Werdz by Ted Crumski
“What’s the ruckus, Taanti?” he asked the bartender as he strolled up behind the sand-stained man at the center of the quarreling. Victquin Elibroc. He should have smelled the dilarium oil vapors from outside and known to just steer clear; let this defuse of its own accord. The burly, permanently and loudly disgruntled miner was likely agitating himself into one misdirected tirade or another, always drawing from a few repeated themes, always far more disruptive than dangerous.
“Filthy Weequay won’t pour me another!” the patron interjected as Taanti opened his mouth to respond.
He gave the bristling barkeep a quick, sidelong glance and an almost imperceptible gesture with the hand on his hip. Taanti deliberately set an empty mug on the bar, took a step back, and crossed his arms, grinding his horned jaw laterally.
For once he was in a role he chose, not one he found himself in by circumstance or compulsion, but it was still so new. It wasn’t at all ill-fitting, but certainly required a break-in period, not unlike the durasteel and beskar helm under his arm. He was early to realize that a quicker wit was more effective than a quick draw in almost every situation. Almost. Repellent as this fellow could be, order needed to come from level-headed, fairly dispensed justice, not fear. His simmering resentments over the past were ever a reminder.

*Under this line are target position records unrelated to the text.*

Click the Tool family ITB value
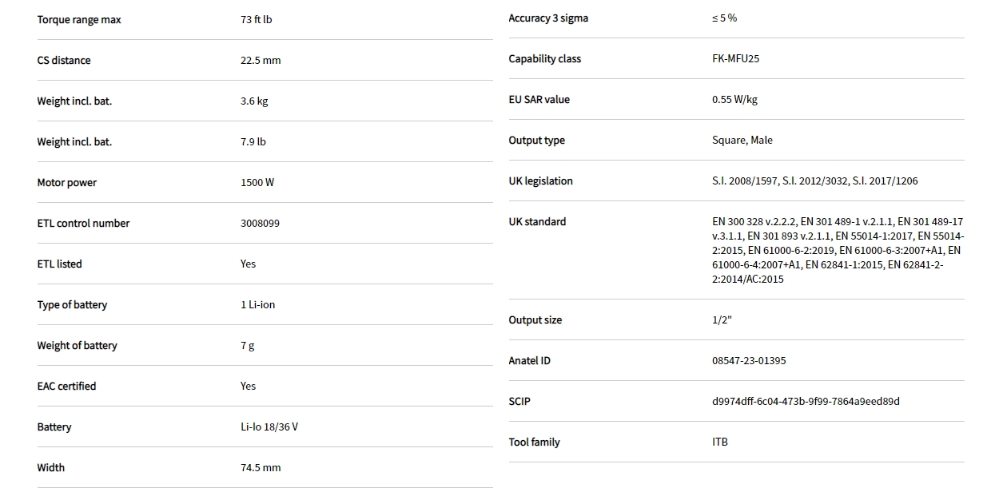Screen dimensions: 1007x488 tap(720, 442)
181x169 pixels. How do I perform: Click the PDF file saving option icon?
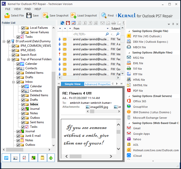coord(129,91)
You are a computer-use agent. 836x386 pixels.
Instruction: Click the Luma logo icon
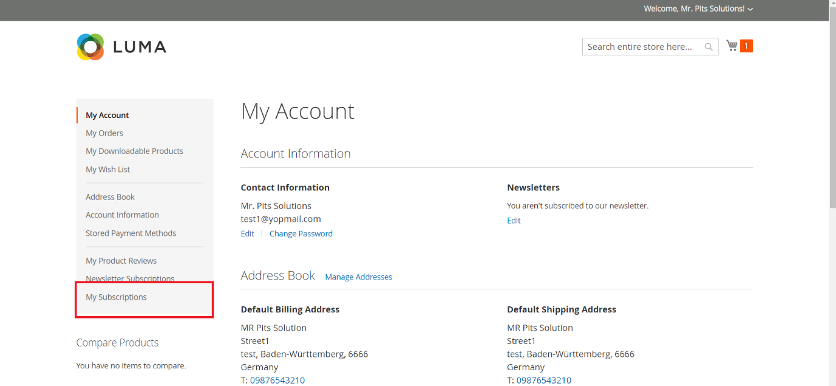(x=90, y=47)
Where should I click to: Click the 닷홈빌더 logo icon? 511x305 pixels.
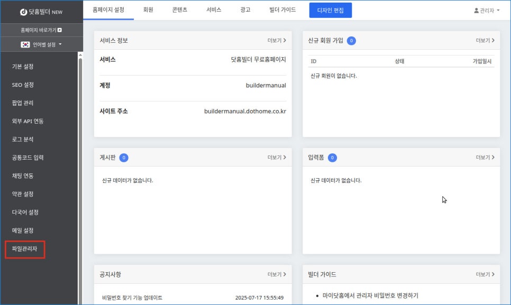[x=23, y=12]
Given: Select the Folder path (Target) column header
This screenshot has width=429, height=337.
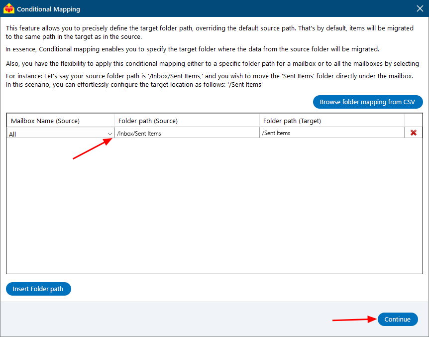Looking at the screenshot, I should (x=291, y=120).
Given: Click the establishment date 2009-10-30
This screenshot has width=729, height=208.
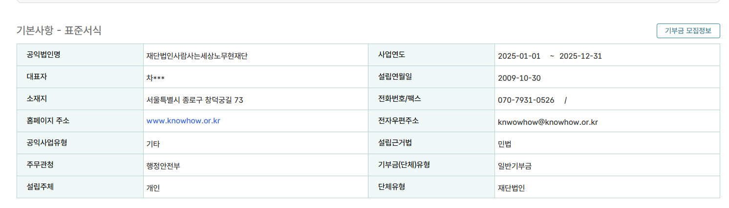Looking at the screenshot, I should pos(519,78).
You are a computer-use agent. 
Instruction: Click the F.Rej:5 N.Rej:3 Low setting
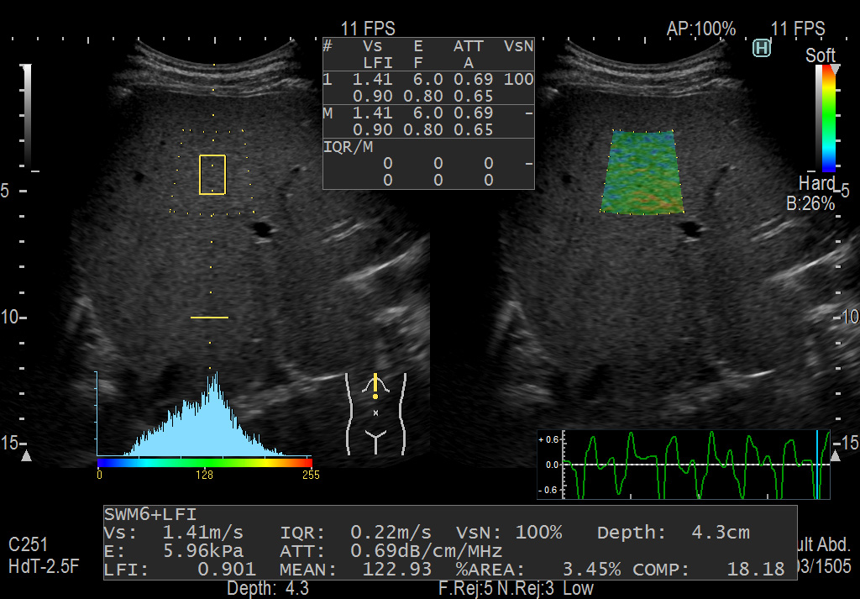pos(516,588)
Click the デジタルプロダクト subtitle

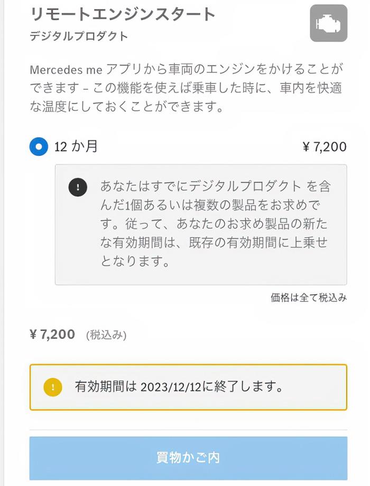[79, 36]
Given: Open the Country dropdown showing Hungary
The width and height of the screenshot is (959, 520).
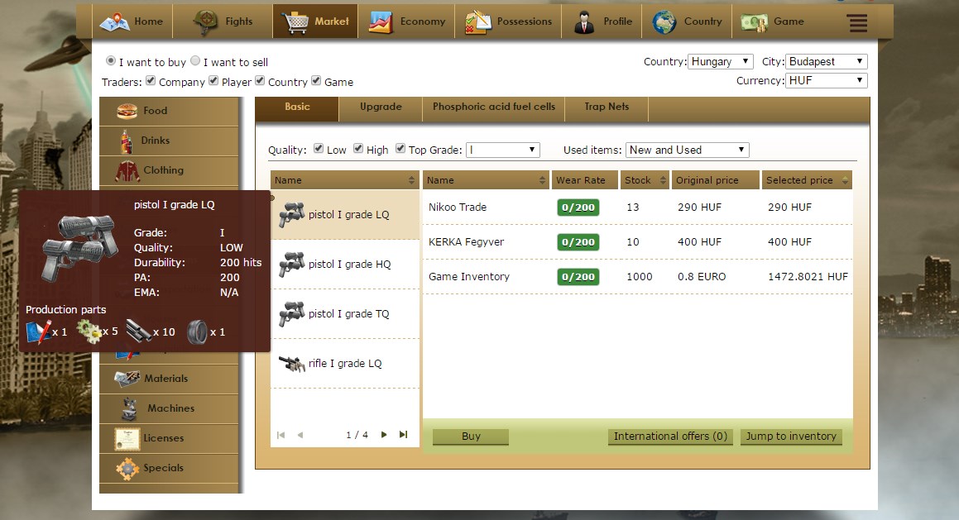Looking at the screenshot, I should (x=721, y=61).
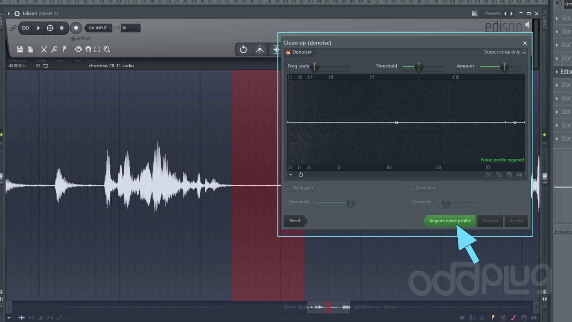Click the Acquire noise profile button
Viewport: 572px width, 322px height.
coord(449,221)
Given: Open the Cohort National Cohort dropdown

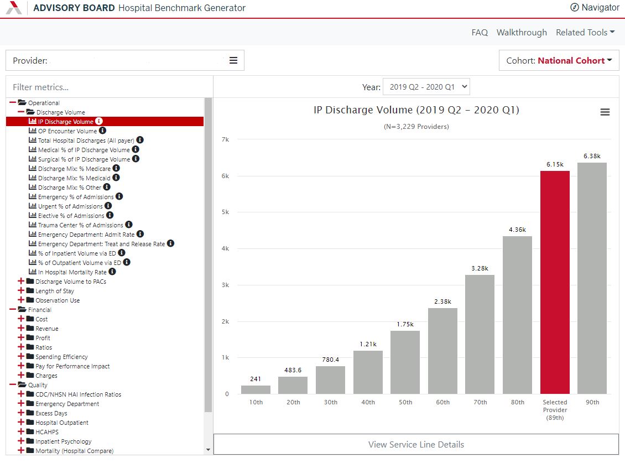Looking at the screenshot, I should coord(559,61).
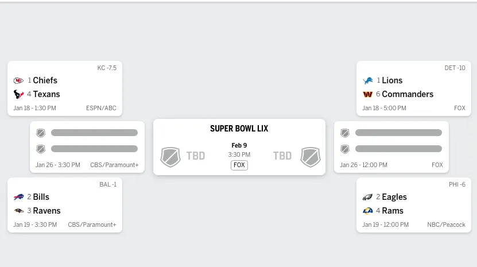Click the Bills team logo
477x267 pixels.
tap(19, 198)
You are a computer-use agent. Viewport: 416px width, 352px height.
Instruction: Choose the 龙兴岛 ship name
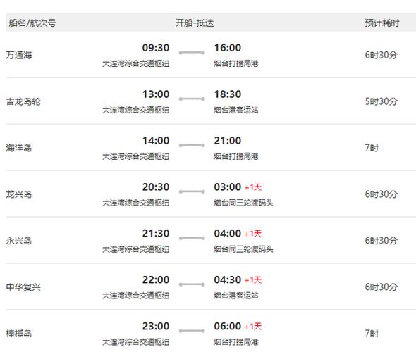[19, 194]
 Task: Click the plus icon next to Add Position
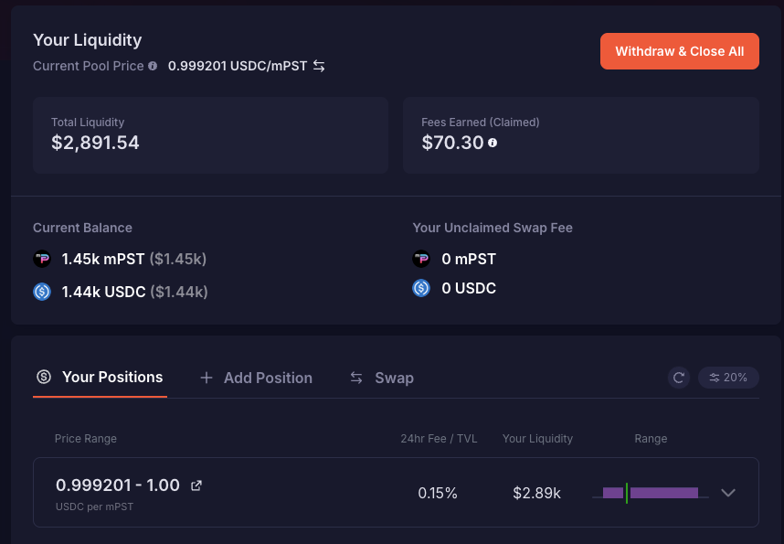(206, 377)
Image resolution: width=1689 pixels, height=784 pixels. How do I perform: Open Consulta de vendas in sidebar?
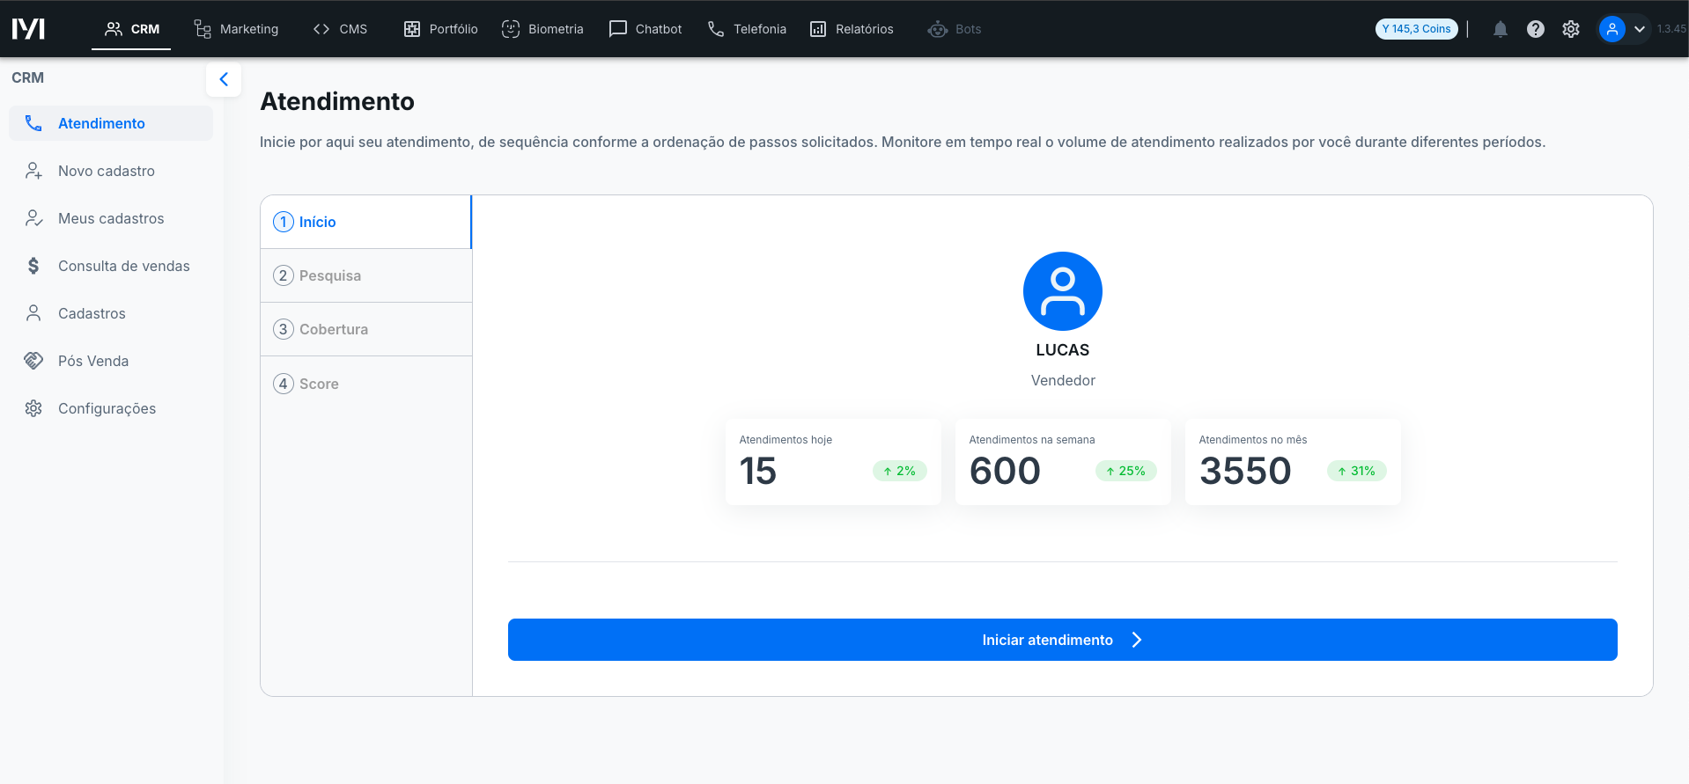123,266
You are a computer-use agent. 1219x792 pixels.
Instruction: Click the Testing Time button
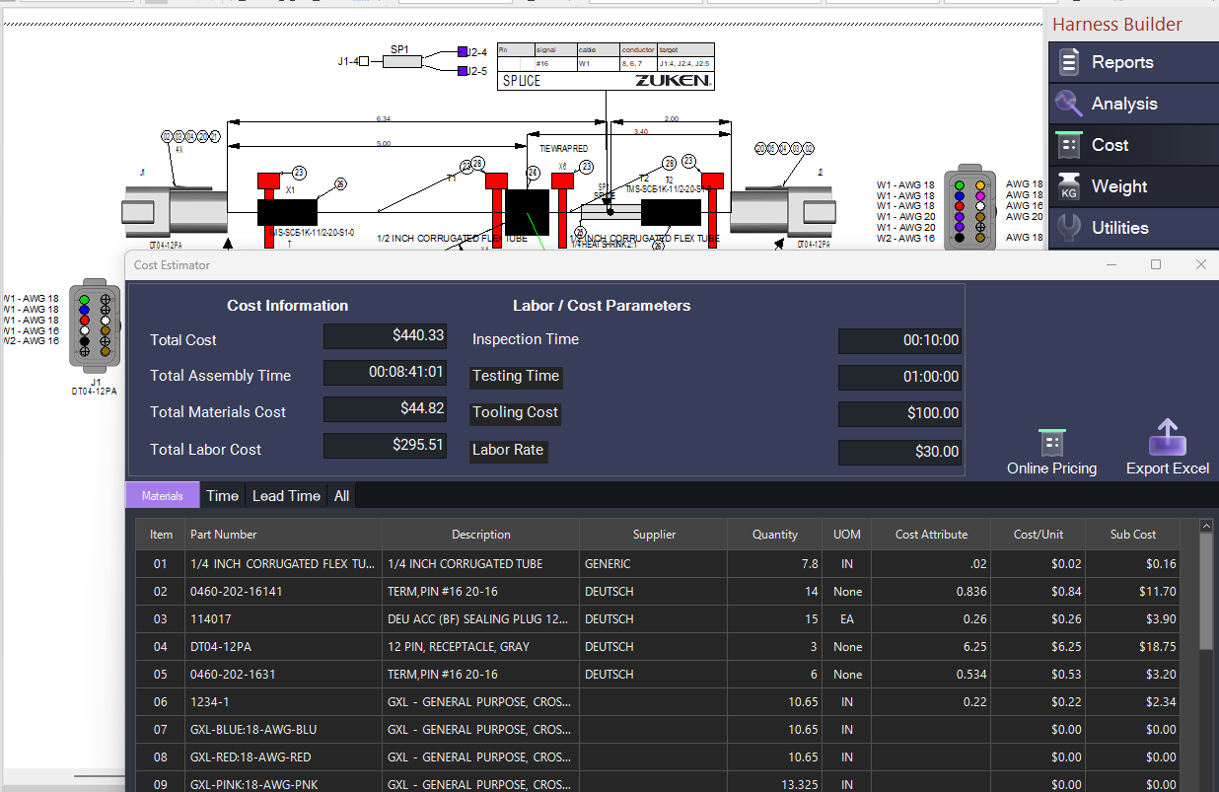click(x=516, y=376)
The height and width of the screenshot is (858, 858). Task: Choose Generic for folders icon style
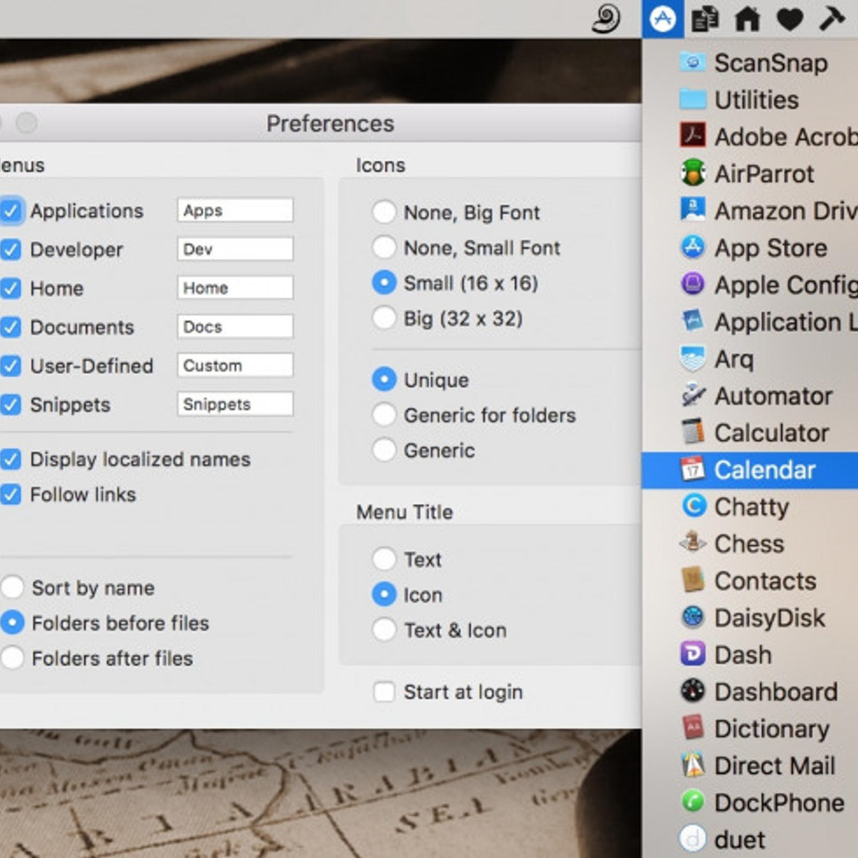point(384,415)

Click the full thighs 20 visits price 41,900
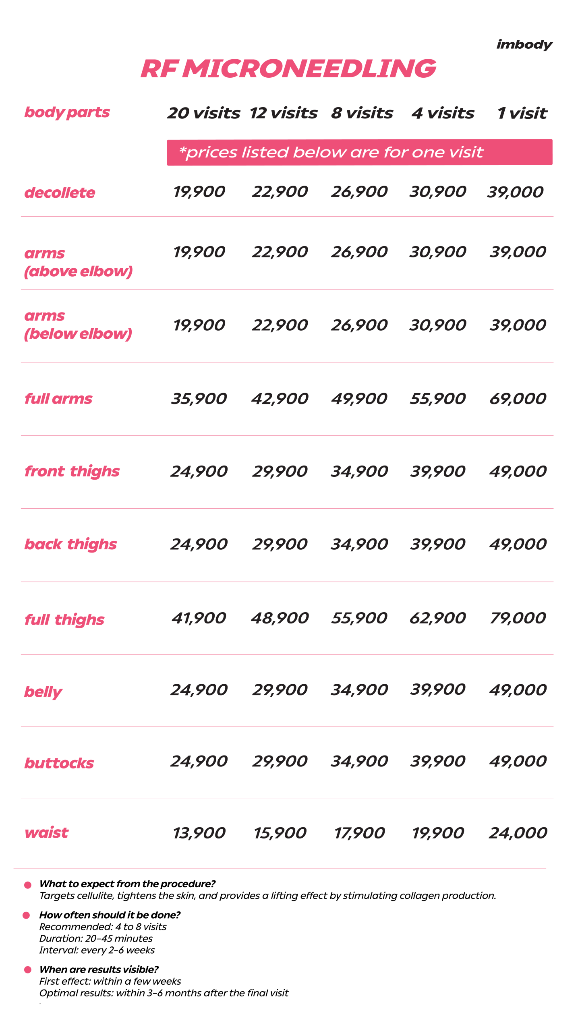tap(199, 618)
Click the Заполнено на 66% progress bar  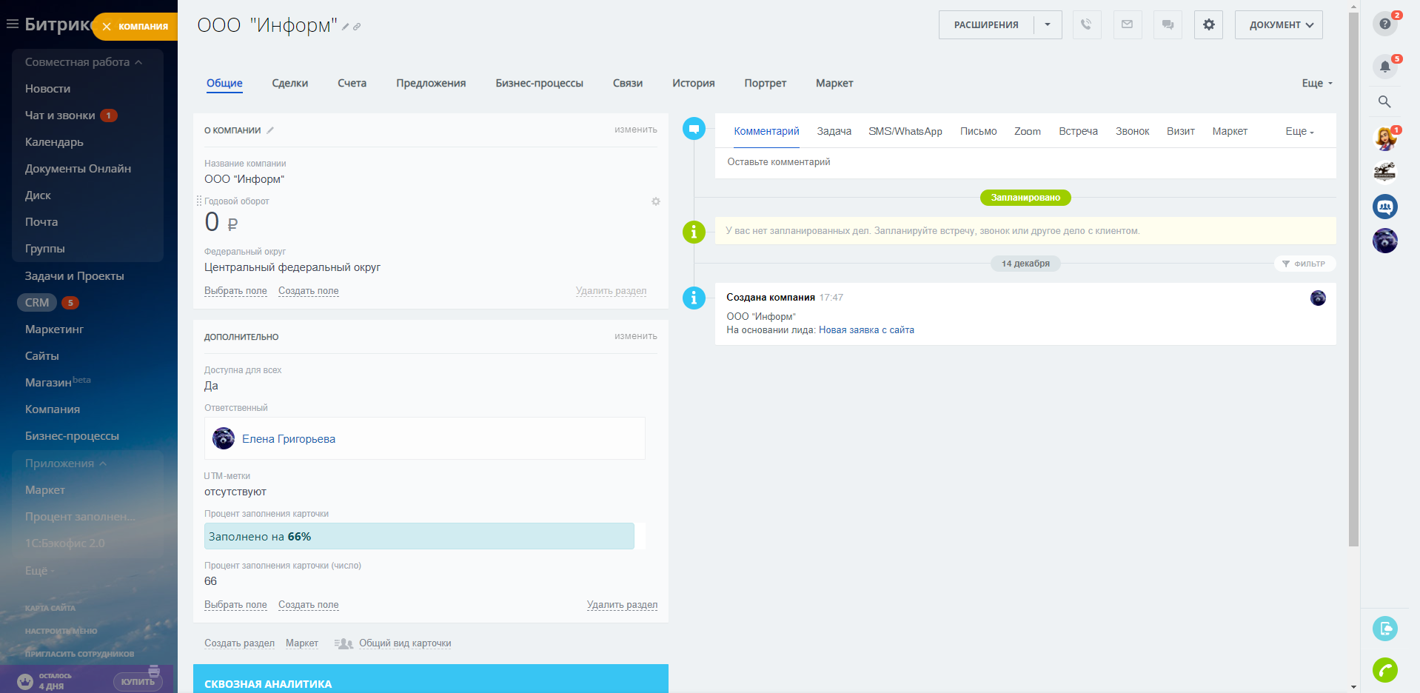click(x=419, y=536)
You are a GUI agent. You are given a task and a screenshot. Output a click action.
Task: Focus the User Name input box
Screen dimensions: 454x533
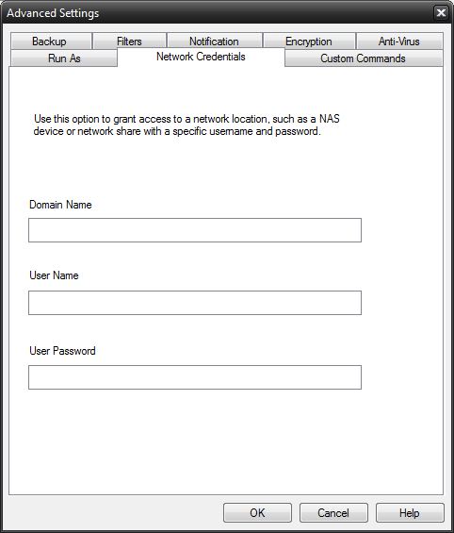pyautogui.click(x=195, y=303)
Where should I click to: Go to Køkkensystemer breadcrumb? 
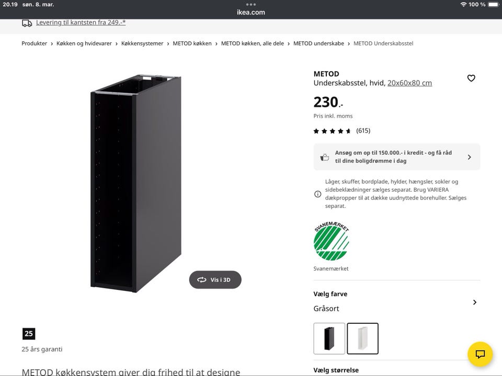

He leaned on the bar next to Victquin’s shoulder. “Weequays, I’ll grant you, can be a bit…prickly,” he said in an even, almost soothing tone. “But nevertheless, I venture to guess that the problem here is likely you, friend.”
“Yeah, how you figure it?” Victquin snarled without looking at him.
“Well, you know what your problem is, Victquin? You got no self-awareness. It’s always someone else’s fault.”
“Please, Sheriff, do explain,” Victquin said mockingly, leaning back and crossing his arms as if to mirror the bartender’s adversarial pose.
“You ever hear the saying, ‘You run into a Weequay in the morning, you ran into an Weequay. You run into Weequays all day, you’re the Weequay’?”
Victquin snapped his head around to lock his fiery eyes on him, looked back to his empty mug, then slowly back at him with a creeping grin. A rumbling chuckle began somewhere from the center of the big miner and erupted into a bellowing laugh.
“Yeah, probably so. That’s a good one, Vanth. I’m gonna use that.”
He allowed a subtle smile and softened his eyes, then gave the still-guffawing Victquin a peaceable clap on the back as the Bantha-sized man stood and lumbered toward the exit. He made note not to repeat this amiable expression as a cloud of airborne Tatooine caused a near coughing fit in the surrounding patrons.
“Correllian whiskey, Sheriff?” Taanti asked.
It took a beat for him to register, then he simply smiled and gave a nod.
It was a good line, he reflected. It wasn’t a saying, though, was it? Something he improvised on the spot? He felt almost as if he had channeled it from a distant bygone self, someone he once was or dreamt to be. It didn’t quite feel genuine, but familiar and without doubt right for this new calling. If he wanted to shed the past, the gnawing misgivings of some sort of imposter, to finally become the righteous man he was destined to be, wasn’t he justified in inhabiting whatever persona—or armor—aided that transformation?